SLC1A1 encodes a high-affinity glutamate transporter responsible for inactivating synaptic glutamate and preventing extracellular levels of glutamate from reaching neurotoxic levels (29). Glutamate acts on NMDAR receptors, and a large body of evidence has associated NMDAR dysfunction with schizophrenia (30). We find non-recurrent exonic deletions in 0.047% of cases and 0.0075% of controls (CMH P = 0.0098). Recently, Myles-Worsley et al. (31) reported a deletion of this gene to co-segregate with schizophrenia and bipolar schizoaffective disorder in a five-generation family, reaching a lod-score of 3.64. To our knowledge, this is the first time a CNV linkage association has received support from a large case–control analysis in schizophrenia. Additional observations of SLC1A1 deletions in disease cohorts include one exonic deletion in 235 subjects with both SCZ and epilepsy (32), a single exonic deletion in 459 unrelated adults with schizophrenia (33), one exonic deletion among 1637 German patients with schizophrenia or schizoaffective disorder (34) and Cooper et al. (17) report an enrichment of SLC1A1 deletions in neurological, craniofacial and epilepsy cases.

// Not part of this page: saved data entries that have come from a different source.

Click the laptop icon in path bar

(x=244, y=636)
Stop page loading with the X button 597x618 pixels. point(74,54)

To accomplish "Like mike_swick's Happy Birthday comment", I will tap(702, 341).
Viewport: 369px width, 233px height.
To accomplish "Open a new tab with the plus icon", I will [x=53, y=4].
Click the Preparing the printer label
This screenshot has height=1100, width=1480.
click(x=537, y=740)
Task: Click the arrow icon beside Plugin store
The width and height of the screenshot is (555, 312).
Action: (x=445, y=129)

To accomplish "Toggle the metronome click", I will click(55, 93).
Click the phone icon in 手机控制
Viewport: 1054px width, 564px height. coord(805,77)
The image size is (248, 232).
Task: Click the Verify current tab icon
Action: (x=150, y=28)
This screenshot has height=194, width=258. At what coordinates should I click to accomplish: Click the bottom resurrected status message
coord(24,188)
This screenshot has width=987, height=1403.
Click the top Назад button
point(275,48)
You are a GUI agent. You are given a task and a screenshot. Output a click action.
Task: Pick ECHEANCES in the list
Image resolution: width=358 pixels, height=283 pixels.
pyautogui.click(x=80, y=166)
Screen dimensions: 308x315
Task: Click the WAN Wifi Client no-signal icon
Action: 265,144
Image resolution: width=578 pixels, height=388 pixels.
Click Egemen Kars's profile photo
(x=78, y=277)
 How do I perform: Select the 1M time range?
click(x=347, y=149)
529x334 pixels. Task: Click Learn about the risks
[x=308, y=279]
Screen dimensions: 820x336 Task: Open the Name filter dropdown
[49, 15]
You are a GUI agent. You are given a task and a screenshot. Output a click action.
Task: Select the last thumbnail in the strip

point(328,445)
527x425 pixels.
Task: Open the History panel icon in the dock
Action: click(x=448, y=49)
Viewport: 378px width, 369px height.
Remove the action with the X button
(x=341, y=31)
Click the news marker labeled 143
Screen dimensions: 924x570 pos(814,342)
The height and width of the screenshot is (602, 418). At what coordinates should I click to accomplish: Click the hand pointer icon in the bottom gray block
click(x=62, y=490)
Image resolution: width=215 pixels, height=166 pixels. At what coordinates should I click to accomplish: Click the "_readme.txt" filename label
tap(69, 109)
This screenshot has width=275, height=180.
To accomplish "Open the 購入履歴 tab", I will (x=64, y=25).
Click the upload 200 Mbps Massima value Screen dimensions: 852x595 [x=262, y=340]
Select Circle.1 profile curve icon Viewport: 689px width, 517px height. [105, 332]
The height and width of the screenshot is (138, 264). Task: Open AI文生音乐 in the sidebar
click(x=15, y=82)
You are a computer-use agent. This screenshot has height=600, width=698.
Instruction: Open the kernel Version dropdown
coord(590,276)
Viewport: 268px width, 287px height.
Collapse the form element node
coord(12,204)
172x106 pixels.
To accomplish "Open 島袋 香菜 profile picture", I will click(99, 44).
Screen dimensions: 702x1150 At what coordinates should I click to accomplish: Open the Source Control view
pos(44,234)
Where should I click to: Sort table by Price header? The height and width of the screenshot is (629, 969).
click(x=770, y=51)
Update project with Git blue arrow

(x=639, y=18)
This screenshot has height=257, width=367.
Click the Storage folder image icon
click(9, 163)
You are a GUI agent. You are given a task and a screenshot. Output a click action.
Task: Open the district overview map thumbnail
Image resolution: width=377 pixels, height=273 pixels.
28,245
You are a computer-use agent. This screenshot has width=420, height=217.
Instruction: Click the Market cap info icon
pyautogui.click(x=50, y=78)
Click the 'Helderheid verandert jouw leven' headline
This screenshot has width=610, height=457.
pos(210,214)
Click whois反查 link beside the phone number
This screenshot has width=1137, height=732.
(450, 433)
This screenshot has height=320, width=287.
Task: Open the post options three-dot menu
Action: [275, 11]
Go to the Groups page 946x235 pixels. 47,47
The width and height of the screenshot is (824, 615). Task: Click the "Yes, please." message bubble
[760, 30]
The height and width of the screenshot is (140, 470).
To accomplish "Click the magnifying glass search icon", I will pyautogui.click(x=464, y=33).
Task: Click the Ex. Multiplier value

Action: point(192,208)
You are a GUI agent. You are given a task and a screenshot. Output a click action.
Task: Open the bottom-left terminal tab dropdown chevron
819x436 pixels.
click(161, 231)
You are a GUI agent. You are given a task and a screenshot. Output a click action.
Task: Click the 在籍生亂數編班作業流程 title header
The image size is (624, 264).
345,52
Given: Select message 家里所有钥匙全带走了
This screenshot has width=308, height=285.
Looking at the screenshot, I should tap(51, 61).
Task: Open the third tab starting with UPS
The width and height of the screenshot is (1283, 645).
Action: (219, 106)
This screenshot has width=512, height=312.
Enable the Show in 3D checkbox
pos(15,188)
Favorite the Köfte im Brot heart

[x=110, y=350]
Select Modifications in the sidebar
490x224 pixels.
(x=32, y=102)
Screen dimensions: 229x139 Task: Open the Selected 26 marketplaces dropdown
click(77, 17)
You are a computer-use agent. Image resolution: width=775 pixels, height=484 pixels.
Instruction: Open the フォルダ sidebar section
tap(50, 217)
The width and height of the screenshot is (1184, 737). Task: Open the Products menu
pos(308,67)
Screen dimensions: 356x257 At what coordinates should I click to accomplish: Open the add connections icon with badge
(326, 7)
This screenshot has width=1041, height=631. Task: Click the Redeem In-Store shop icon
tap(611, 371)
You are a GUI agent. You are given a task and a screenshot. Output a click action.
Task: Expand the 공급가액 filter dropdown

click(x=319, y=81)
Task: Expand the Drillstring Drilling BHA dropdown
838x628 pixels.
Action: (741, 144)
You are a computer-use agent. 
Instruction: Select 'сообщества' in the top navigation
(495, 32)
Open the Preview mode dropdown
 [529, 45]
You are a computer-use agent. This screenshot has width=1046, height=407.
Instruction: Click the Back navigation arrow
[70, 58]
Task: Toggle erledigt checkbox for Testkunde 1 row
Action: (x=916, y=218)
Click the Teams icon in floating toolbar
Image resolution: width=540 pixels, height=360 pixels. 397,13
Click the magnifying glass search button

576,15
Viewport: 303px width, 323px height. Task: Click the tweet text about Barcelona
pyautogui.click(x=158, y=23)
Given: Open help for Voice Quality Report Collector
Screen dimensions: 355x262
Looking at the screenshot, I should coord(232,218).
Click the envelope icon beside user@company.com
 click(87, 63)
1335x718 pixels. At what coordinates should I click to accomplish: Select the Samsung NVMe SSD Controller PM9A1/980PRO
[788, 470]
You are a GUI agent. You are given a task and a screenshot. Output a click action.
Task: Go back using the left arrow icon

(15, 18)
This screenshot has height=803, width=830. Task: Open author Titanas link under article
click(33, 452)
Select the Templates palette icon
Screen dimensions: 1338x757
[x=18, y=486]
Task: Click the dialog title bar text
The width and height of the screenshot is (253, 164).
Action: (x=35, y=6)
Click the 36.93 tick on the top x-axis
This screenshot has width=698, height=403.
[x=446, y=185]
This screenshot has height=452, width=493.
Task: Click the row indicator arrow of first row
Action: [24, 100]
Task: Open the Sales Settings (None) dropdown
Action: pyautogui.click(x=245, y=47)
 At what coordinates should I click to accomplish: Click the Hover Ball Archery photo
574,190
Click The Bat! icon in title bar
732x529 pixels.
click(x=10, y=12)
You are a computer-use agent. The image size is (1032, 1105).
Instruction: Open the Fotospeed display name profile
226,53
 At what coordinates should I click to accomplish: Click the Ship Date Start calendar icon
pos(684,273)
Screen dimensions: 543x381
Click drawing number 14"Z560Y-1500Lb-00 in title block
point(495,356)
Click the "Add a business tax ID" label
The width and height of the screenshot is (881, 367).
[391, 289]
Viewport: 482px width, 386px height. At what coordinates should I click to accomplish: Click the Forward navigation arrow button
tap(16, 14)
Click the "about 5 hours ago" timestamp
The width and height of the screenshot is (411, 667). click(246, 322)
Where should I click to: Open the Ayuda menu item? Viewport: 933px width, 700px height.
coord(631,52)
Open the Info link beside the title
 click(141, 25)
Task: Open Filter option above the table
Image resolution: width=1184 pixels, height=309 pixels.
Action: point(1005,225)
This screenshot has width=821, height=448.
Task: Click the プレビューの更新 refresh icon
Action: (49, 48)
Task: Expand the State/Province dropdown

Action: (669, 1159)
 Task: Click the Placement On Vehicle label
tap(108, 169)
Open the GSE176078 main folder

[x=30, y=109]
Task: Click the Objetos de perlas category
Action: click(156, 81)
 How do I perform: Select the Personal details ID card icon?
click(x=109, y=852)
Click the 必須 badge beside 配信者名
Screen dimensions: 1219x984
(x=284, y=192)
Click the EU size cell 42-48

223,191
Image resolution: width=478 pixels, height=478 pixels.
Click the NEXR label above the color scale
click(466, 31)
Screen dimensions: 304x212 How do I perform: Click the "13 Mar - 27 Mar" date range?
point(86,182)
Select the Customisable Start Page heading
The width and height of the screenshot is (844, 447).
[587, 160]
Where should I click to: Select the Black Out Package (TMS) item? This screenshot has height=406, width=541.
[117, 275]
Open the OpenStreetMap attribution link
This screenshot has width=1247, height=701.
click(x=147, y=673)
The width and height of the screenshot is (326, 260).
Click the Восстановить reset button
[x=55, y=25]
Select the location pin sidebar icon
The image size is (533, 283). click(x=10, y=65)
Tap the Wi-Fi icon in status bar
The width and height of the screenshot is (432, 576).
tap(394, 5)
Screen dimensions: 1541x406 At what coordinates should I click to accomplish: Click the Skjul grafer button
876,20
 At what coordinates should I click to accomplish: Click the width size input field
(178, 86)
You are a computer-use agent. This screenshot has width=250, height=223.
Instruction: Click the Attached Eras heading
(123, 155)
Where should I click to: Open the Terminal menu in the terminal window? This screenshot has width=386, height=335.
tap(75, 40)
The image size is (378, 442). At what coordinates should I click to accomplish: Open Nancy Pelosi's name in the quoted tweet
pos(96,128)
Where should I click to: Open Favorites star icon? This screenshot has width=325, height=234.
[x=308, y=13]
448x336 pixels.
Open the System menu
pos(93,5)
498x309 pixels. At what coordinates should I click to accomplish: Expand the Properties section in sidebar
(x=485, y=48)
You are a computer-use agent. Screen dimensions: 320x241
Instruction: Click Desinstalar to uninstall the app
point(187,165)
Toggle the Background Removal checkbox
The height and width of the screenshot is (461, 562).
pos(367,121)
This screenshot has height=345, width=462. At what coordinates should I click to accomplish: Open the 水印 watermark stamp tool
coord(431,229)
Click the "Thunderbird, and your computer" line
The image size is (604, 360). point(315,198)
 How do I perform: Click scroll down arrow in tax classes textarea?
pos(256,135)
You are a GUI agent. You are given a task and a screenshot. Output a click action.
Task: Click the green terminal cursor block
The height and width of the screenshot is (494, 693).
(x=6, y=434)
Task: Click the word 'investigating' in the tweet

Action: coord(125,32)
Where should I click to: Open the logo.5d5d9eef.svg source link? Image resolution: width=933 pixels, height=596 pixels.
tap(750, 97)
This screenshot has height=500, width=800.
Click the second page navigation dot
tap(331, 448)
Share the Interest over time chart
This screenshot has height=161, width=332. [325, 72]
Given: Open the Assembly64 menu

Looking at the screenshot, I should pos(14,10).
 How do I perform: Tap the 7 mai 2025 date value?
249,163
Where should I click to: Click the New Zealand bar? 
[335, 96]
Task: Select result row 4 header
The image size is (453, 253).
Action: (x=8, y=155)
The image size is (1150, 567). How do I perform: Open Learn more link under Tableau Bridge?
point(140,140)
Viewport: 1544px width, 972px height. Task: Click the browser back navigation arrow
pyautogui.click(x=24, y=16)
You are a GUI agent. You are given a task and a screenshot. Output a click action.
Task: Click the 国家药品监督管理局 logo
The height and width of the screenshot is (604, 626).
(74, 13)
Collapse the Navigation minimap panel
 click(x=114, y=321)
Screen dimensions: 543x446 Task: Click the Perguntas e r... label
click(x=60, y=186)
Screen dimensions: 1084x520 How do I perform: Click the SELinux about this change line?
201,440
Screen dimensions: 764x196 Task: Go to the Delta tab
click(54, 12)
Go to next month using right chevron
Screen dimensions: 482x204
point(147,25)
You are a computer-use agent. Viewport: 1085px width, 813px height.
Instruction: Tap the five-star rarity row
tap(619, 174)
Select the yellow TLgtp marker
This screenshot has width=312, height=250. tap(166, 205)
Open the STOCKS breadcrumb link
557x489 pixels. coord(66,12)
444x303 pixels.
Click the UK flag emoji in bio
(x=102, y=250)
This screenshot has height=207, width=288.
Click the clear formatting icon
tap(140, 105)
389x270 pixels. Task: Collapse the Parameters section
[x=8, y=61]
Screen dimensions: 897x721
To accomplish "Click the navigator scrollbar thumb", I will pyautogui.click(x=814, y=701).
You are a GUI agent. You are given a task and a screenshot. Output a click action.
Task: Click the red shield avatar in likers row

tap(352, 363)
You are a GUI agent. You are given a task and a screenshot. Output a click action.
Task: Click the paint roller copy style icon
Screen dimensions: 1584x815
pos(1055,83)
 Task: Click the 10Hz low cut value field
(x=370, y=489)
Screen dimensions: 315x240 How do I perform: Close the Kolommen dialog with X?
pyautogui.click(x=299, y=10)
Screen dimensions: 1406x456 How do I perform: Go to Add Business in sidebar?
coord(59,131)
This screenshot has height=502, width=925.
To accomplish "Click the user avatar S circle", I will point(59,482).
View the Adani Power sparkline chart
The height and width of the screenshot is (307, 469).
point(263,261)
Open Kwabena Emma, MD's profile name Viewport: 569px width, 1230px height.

In conclusion, we have used a large sample of patients and controls to discover new CNV susceptibility loci. This sample has the power to detect on its own a large proportion of the previously associated CNV loci (Fig. 2 and Supplementary Material, Table S3). We suggest a role for an additional 12 new loci, but only one of these was significant in our replication sample, and even that result does not withstand correction for multiple testing. Therefore, these results need independent confirmation in further large samples. Excluding loci that are already strongly implicated, an excess burden of large and rare CNVs remains in cases, indicating that there are likely to be further susceptibility genes disrupted by CNVs, but these will be of smaller effect size, or very rare, so would require even larger samples to be identified.

Materials and Methods

‘The discovery sample’ consisted of 7129 schizophrenic cases (prior to quality control (QC) filtering) from the CLOZUK (N = 6558) and the CardiffCOGS (N = 571) samples, which have been previously described (6,15,35) but have not yet contributed to any analysis aimed at identifying new CNV loci. Briefly, the CLOZUK sample consists of patients taking the antipsychotic clozapine, a drug reserved in the UK for patients that have not responded to trials of at least two other antipsychotics. To allow for early detection of neutropaenia that can result from treatment with clozapine, patients are required to provide regular blood samples. Through collaboration with Novartis, the manufacturer of a proprietary form of clozapine (Clozaril), we acquired anonymized DNA samples from people with schizophrenia who were taking the drug. Approval by the local ethics committee was granted for the use of these samples in genetic association studies. Patients are aged 18–90, had a recorded diagnosis of treatment resistant schizophrenia, and 71% are male. A higher male ratio is not unusual for samples recruited for genetic studies in schizophrenia: this proportion is 66% in the ISC study (2) and 70% in the MGS study (4). The CardiffCOGS is a sample of clinically diagnosed schizophrenia patients from the UK. Interview with the SCAN instrument (36) and case note review was used to arrive at a best-estimate lifetime diagnosis according to DSM-IV criteria (37). All discovery cases were genotyped at the Broad Institute, Stanley Centre for Psychiatric Research, USA on either Illumina OmniExpress or OmniCombo arrays.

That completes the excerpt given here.